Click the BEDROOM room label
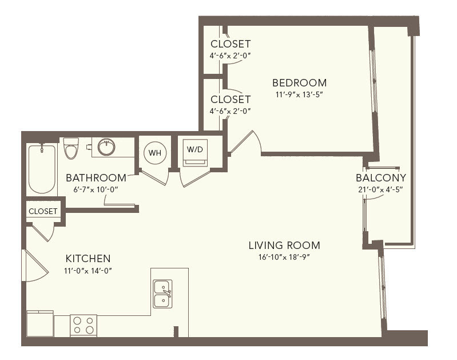[299, 83]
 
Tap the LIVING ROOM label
[284, 246]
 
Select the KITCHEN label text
[88, 259]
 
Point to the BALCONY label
[380, 177]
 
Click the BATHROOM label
[96, 177]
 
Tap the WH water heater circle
[155, 153]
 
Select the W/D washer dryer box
[195, 153]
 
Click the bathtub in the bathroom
[42, 169]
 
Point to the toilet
[71, 148]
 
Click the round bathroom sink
[106, 147]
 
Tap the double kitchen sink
[162, 294]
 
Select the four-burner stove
[84, 325]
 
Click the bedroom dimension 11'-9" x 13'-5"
[299, 94]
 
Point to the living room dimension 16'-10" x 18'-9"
[284, 257]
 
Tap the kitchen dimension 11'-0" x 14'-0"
[88, 271]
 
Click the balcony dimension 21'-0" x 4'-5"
[380, 189]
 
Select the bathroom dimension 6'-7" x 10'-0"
[96, 189]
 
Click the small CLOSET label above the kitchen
[43, 211]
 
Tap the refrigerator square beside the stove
[40, 323]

_ _ _

== Gegeven opdracht ==
Bewerk de lijst hierboven door overal "Tap" te vervangen door "Press" en laat al het andere ongewijzigd. Laat de afbeeldingen weg uit je antwoord.

== Resultaat ==
Click the BEDROOM room label
[299, 83]
 
Press the LIVING ROOM label
[284, 246]
 
Select the KITCHEN label text
[88, 259]
 
Point to the BALCONY label
[380, 177]
 
Click the BATHROOM label
[96, 177]
 
Press the WH water heater circle
[155, 153]
 
Select the W/D washer dryer box
[195, 153]
 
Click the bathtub in the bathroom
[42, 169]
 
Point to the toilet
[71, 148]
 
Click the round bathroom sink
[106, 147]
 
Press the double kitchen sink
[162, 294]
 
Select the four-burner stove
[84, 325]
 
Click the bedroom dimension 11'-9" x 13'-5"
[299, 94]
 
Point to the living room dimension 16'-10" x 18'-9"
[284, 257]
 
Press the kitchen dimension 11'-0" x 14'-0"
[88, 271]
 
Click the balcony dimension 21'-0" x 4'-5"
[380, 189]
 
Select the bathroom dimension 6'-7" x 10'-0"
[96, 189]
 
Click the small CLOSET label above the kitchen
[43, 211]
 
Press the refrigerator square beside the stove
[40, 323]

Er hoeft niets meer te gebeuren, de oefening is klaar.